(Supplied records begins)

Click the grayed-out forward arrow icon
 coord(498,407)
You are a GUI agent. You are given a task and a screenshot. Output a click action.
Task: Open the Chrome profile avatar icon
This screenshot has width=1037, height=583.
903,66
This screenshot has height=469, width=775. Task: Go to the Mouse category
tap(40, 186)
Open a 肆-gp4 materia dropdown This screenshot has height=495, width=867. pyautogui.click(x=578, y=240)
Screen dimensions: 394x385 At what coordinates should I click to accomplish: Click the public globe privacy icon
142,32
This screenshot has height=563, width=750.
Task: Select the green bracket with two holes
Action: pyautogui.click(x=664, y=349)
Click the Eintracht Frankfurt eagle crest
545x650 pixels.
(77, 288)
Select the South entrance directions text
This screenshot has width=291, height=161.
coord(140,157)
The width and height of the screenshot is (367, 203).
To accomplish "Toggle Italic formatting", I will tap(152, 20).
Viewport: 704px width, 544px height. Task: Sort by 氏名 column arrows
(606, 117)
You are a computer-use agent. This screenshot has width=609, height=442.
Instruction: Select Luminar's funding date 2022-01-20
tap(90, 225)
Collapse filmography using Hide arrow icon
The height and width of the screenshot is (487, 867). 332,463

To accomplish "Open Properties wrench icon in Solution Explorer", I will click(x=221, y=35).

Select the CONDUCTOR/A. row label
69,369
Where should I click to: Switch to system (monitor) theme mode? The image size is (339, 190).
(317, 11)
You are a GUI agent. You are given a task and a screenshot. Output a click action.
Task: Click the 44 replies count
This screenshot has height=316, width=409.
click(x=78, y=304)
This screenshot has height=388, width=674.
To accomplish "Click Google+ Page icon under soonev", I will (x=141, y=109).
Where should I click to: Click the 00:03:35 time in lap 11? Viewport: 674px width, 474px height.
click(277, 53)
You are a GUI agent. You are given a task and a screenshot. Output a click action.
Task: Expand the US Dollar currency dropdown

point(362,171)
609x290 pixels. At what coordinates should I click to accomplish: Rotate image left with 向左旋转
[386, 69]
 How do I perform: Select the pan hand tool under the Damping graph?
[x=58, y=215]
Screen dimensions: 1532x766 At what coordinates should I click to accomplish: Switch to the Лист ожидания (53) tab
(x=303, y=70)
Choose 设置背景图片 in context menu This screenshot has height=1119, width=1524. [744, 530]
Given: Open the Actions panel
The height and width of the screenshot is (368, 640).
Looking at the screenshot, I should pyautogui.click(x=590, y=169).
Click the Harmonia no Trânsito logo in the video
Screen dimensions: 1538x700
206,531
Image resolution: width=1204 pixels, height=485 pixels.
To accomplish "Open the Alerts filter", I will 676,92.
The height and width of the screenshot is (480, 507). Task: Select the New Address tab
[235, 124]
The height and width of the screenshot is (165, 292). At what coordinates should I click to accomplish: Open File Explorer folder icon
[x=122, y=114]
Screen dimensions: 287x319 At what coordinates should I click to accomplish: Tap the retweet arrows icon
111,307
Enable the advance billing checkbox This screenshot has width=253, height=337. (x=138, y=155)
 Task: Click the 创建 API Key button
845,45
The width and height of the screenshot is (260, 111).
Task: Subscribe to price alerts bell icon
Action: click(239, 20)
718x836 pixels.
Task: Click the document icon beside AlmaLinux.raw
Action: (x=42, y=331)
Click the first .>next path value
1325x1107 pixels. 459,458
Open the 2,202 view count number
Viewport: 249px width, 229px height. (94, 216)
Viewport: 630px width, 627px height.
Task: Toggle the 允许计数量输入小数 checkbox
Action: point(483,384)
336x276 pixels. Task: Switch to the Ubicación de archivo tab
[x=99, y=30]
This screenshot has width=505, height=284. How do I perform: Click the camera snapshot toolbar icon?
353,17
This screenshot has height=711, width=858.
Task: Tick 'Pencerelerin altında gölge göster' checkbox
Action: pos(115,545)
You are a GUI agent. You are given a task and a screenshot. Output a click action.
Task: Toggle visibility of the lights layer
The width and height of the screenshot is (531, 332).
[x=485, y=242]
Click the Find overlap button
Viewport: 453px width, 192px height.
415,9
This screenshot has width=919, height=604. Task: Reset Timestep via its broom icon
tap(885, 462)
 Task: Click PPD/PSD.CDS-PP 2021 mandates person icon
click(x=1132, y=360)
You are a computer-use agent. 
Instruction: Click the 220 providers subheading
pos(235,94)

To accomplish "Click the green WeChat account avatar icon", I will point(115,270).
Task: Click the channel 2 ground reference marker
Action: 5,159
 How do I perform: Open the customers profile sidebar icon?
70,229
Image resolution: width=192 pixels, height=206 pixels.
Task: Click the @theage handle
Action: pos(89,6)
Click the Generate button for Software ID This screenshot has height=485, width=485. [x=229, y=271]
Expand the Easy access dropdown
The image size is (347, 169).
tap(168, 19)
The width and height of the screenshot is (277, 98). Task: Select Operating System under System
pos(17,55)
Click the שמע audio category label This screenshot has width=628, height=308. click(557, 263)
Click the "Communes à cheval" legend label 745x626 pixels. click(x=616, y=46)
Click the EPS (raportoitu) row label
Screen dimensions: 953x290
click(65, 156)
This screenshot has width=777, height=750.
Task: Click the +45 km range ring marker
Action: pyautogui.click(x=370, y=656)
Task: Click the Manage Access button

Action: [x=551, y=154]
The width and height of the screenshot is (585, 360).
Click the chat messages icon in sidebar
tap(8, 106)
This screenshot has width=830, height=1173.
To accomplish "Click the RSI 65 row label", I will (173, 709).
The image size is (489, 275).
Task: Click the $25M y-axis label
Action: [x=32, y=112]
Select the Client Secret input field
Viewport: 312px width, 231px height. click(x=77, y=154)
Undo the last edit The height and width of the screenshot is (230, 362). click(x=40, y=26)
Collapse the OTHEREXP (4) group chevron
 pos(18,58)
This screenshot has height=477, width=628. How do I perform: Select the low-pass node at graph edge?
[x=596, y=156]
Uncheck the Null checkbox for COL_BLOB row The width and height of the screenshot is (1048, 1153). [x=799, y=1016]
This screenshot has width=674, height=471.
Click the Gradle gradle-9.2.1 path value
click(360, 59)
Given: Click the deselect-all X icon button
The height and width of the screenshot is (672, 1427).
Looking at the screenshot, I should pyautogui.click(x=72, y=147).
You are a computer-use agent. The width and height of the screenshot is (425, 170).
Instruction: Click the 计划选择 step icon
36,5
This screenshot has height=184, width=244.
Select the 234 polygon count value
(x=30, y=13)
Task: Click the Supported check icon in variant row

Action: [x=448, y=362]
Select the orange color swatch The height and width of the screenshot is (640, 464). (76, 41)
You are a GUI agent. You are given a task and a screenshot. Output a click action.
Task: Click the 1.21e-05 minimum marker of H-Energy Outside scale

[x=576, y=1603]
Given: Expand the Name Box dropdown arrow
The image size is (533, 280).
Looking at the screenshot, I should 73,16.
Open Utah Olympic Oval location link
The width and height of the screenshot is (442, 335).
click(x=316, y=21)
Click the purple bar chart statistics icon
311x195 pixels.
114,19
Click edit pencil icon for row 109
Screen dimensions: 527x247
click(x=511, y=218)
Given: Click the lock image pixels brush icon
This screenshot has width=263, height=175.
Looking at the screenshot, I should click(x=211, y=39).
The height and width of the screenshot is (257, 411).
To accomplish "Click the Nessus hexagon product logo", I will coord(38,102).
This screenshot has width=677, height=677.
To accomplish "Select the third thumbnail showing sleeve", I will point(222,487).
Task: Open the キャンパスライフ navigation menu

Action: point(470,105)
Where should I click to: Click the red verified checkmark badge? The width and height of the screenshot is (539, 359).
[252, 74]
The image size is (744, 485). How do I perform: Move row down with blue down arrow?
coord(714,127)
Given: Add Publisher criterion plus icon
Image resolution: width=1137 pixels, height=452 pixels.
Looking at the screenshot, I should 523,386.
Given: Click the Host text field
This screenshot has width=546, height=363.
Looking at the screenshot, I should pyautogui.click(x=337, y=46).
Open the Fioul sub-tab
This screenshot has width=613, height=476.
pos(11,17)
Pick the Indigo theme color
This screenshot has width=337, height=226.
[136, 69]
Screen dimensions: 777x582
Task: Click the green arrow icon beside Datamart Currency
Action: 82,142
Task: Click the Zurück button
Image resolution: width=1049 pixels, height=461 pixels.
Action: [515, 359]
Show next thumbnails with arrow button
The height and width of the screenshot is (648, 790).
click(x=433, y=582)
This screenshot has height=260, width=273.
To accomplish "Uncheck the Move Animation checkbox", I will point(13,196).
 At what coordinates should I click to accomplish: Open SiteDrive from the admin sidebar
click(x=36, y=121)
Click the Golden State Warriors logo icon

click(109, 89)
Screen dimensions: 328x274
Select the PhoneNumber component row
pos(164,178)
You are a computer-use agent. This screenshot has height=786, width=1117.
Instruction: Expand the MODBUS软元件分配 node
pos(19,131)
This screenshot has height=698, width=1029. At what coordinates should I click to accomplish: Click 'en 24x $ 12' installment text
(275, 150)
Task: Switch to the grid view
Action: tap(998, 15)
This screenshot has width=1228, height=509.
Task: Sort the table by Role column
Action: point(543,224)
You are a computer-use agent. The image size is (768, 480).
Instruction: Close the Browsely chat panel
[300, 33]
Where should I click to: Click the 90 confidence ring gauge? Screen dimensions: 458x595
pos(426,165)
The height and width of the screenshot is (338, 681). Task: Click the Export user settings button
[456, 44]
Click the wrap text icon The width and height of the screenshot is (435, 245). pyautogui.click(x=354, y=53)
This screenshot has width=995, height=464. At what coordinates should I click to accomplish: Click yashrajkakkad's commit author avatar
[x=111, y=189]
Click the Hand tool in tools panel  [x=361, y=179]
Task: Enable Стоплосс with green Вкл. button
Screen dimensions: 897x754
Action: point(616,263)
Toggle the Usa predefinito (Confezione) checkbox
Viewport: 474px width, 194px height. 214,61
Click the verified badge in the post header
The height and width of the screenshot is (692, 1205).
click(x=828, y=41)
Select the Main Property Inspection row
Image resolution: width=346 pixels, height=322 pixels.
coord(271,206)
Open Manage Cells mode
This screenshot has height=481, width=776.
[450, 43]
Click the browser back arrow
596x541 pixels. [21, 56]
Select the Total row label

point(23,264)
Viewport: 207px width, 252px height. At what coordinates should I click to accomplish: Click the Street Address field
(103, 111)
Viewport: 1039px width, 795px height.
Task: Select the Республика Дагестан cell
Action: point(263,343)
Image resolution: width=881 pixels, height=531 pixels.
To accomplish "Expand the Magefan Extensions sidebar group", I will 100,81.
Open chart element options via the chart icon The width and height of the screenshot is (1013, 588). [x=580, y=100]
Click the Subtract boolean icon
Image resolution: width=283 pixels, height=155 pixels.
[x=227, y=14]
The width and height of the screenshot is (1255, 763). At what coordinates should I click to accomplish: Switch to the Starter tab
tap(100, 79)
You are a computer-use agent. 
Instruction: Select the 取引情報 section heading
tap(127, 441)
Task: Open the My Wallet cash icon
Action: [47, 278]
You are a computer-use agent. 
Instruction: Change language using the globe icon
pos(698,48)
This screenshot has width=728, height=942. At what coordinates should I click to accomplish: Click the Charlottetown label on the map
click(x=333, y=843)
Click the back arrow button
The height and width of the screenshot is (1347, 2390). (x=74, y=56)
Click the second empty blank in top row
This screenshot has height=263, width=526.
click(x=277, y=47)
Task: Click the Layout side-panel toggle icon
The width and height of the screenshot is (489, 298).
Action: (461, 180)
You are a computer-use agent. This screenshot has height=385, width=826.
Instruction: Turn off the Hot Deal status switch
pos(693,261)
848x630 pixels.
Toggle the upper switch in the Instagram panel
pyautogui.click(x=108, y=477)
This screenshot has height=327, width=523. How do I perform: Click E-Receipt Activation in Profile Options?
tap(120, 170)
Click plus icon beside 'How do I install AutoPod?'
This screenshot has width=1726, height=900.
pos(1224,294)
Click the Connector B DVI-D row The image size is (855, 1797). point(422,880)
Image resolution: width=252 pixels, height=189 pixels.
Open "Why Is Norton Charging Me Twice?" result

(Supplied records ends)

Reproduce word for word the lines of the records above, beginning at the first and ending with the line where "Open a 肆-gp4" appears, and nothing past it.

Click the grayed-out forward arrow icon
 coord(498,407)
You are a GUI agent. You are given a task and a screenshot. Output a click action.
Task: Open the Chrome profile avatar icon
This screenshot has width=1037, height=583.
903,66
This screenshot has height=469, width=775. Task: Go to the Mouse category
tap(40, 186)
Open a 肆-gp4 materia dropdown This screenshot has height=495, width=867. pyautogui.click(x=578, y=240)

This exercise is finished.